Двое мальчишек летели с горы, выделывая различные трюки на лыжах с таким мастерством, что сразу становилось понятно: кататься они явно начали раньше, чем говорить. Ребята остановились возле меня и что-то спросили по-французски. Я ответила по-английски, и тогда один из них поинтересовался, не нужна ли мне помощь. Я вежливо отказалась, тихо радуясь, что Юлия не видит, как я тут ковыляю.
На опушке леса под ногами опять оказался лед. Здесь было гораздо больше народу, в толпе лыжников мелькали и сноубордисты. Последние сто метров дались особенно тяжело, мне стало жарко. Зато за время спуска пожар внутри несколько поутих. Юлии не было видно, я достала телефон и набрала ей сообщение. Давид уже стоял, прислонившись к своему лимузину, и беседовал с каким-то молодым человеком. Заметив меня, помахал рукой.
Юлия написала, что сидит в ближайшем ресторане. Я сняла шлем, отстегнула лыжи и отнесла Давиду. Он спросил по-английски, как прошел спуск.
— Стремительно.
— Не знал, что ты умеешь кататься на горных лыжах.
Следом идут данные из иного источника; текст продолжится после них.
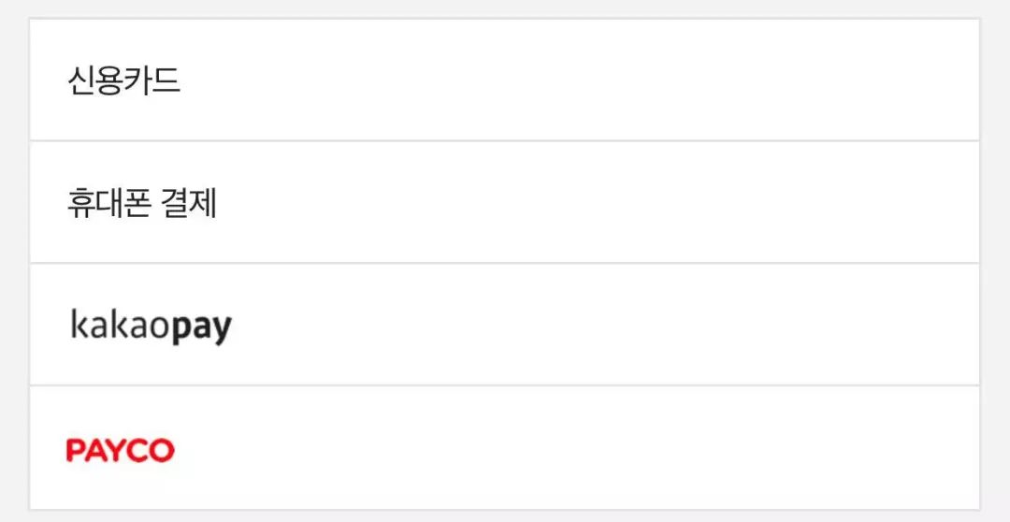
Task: Open the mobile phone payment (휴대폰 결제) row
Action: (x=504, y=202)
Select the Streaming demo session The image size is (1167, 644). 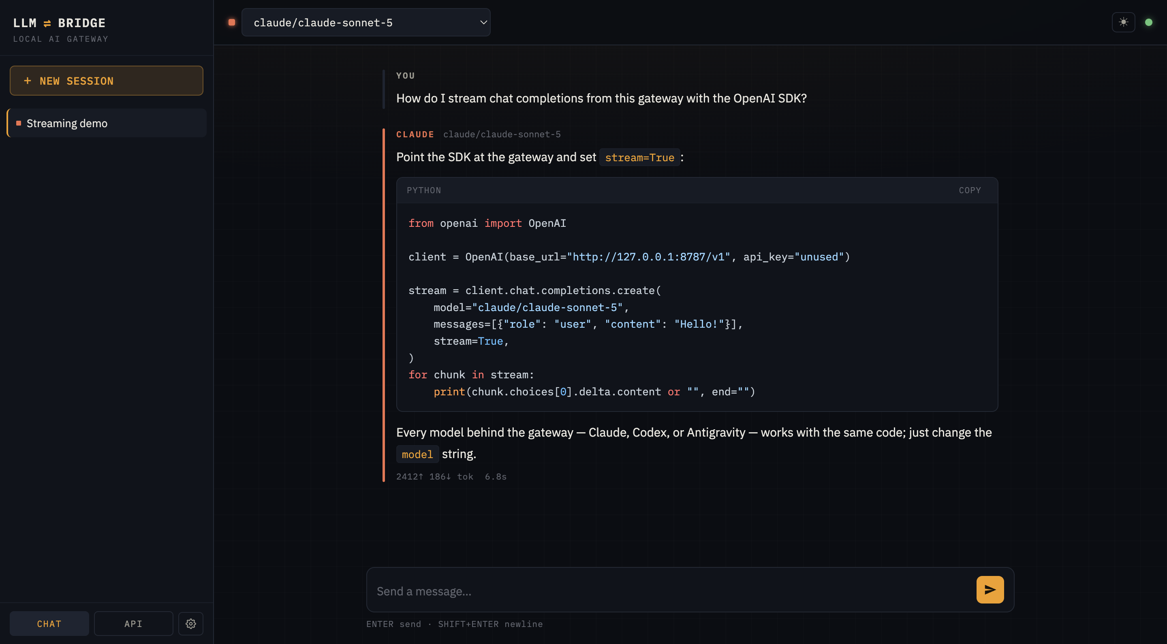(x=107, y=123)
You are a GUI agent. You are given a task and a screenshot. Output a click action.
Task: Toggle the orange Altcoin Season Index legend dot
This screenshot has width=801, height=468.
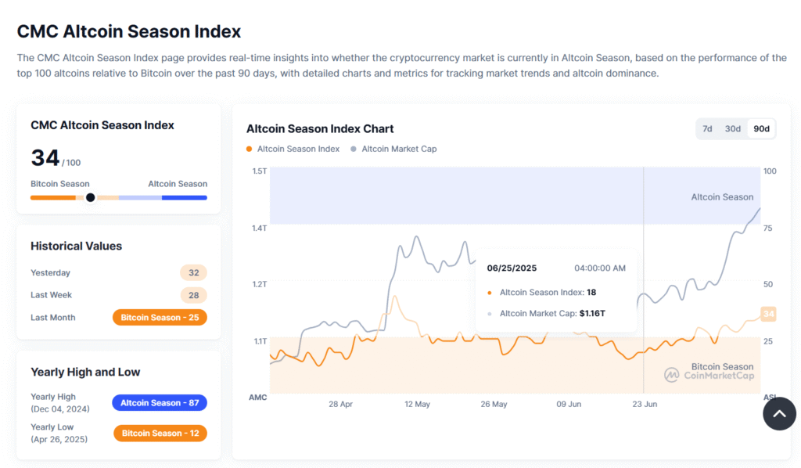tap(250, 149)
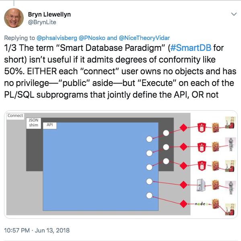This screenshot has width=241, height=241.
Task: Click the API label in the diagram
Action: click(49, 125)
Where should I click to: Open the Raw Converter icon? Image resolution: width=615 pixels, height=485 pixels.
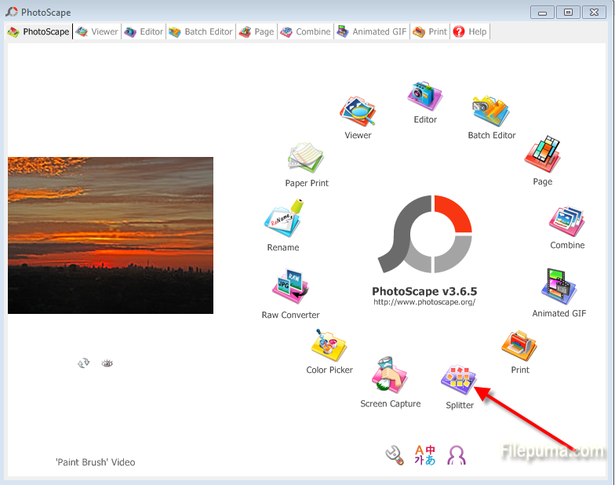(290, 289)
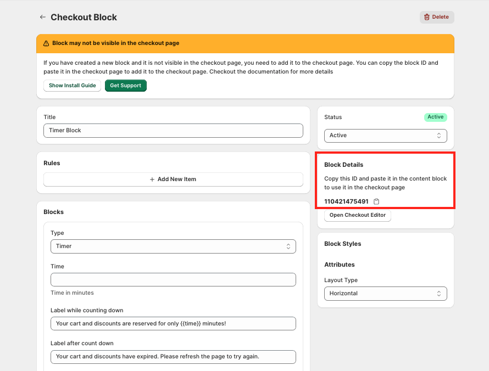The height and width of the screenshot is (371, 489).
Task: Expand the Layout Type dropdown
Action: coord(385,294)
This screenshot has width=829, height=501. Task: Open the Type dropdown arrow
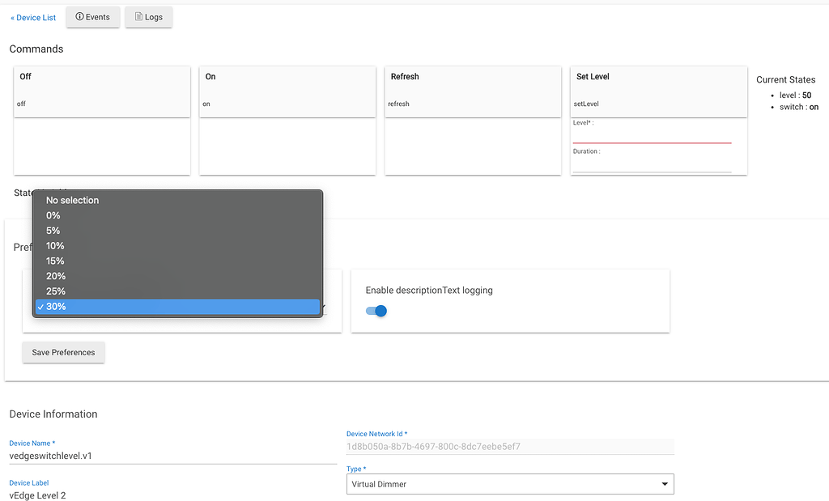coord(665,483)
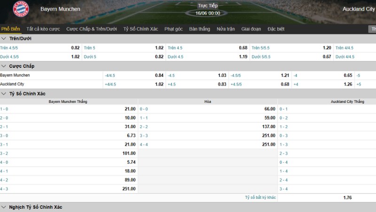376x212 pixels.
Task: Choose Bayern -4/4.5 handicap at 0.84
Action: click(x=134, y=75)
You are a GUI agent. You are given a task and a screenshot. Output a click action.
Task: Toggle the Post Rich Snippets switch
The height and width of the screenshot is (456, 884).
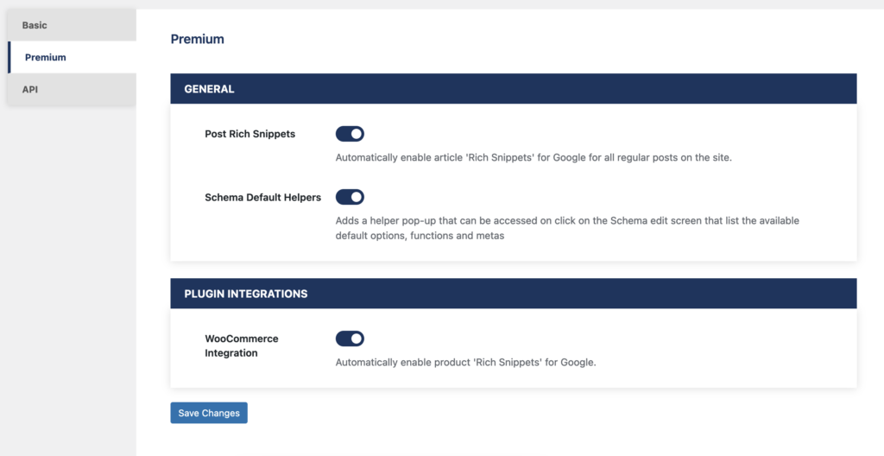[350, 134]
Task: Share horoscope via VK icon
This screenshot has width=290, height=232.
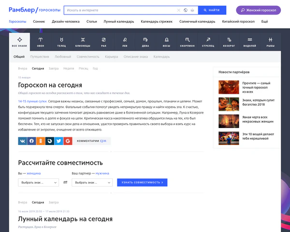Action: [23, 141]
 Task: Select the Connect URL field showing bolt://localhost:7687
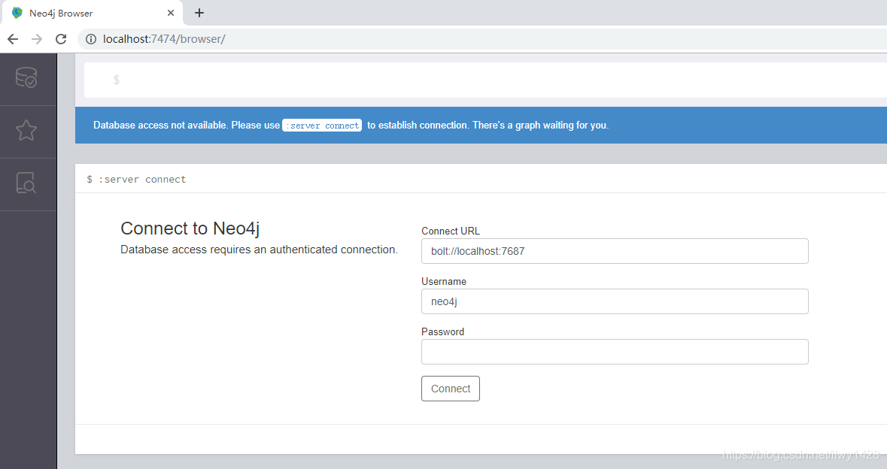pyautogui.click(x=614, y=250)
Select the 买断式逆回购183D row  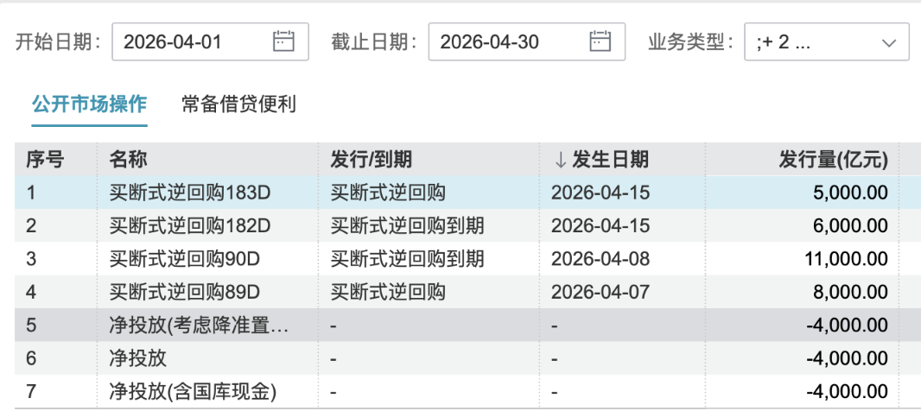coord(190,193)
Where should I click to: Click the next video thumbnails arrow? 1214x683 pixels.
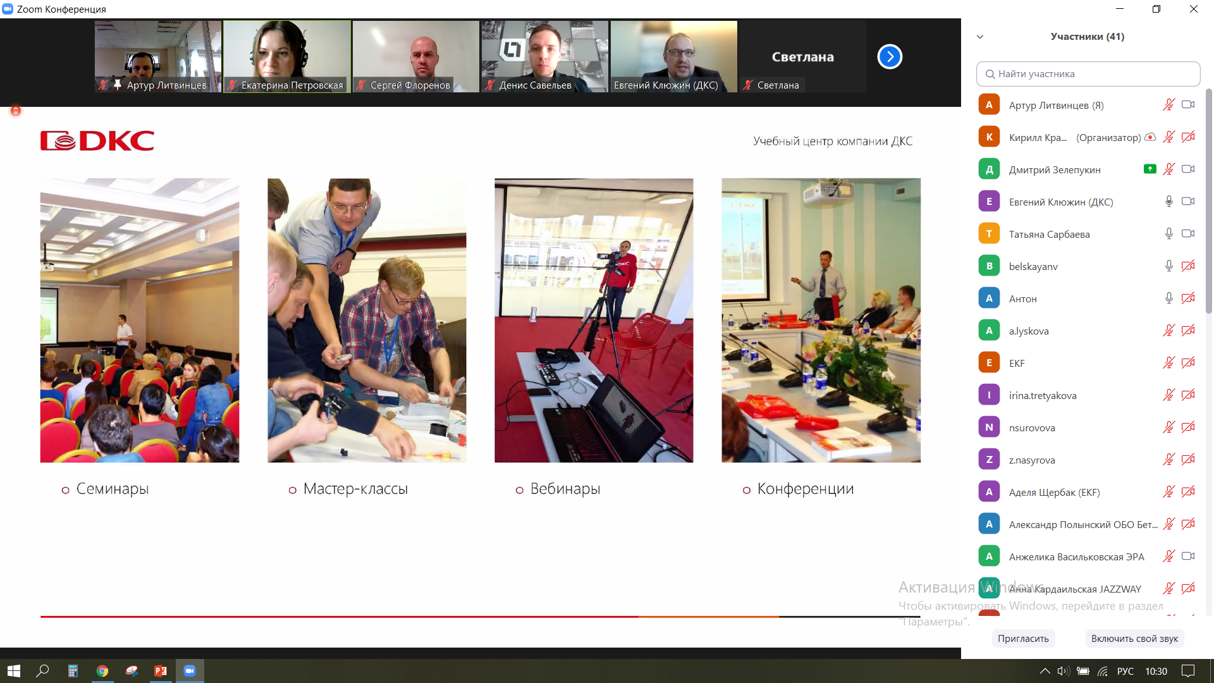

— Я и не особенно умею. Гораздо лучше мне удаются прыжки с трамплина. Мой рекорд сто сорок три с половиной метра.
Стоящий с Давидом парень присвистнул. Я смахнула пот со лба, достала из машины свою обувь и переобулась, ощущая, как приятно снова твердо стоять на земле. Юлия сидела за столиком у окна и нервно позвякивала ложкой в пустой чашке.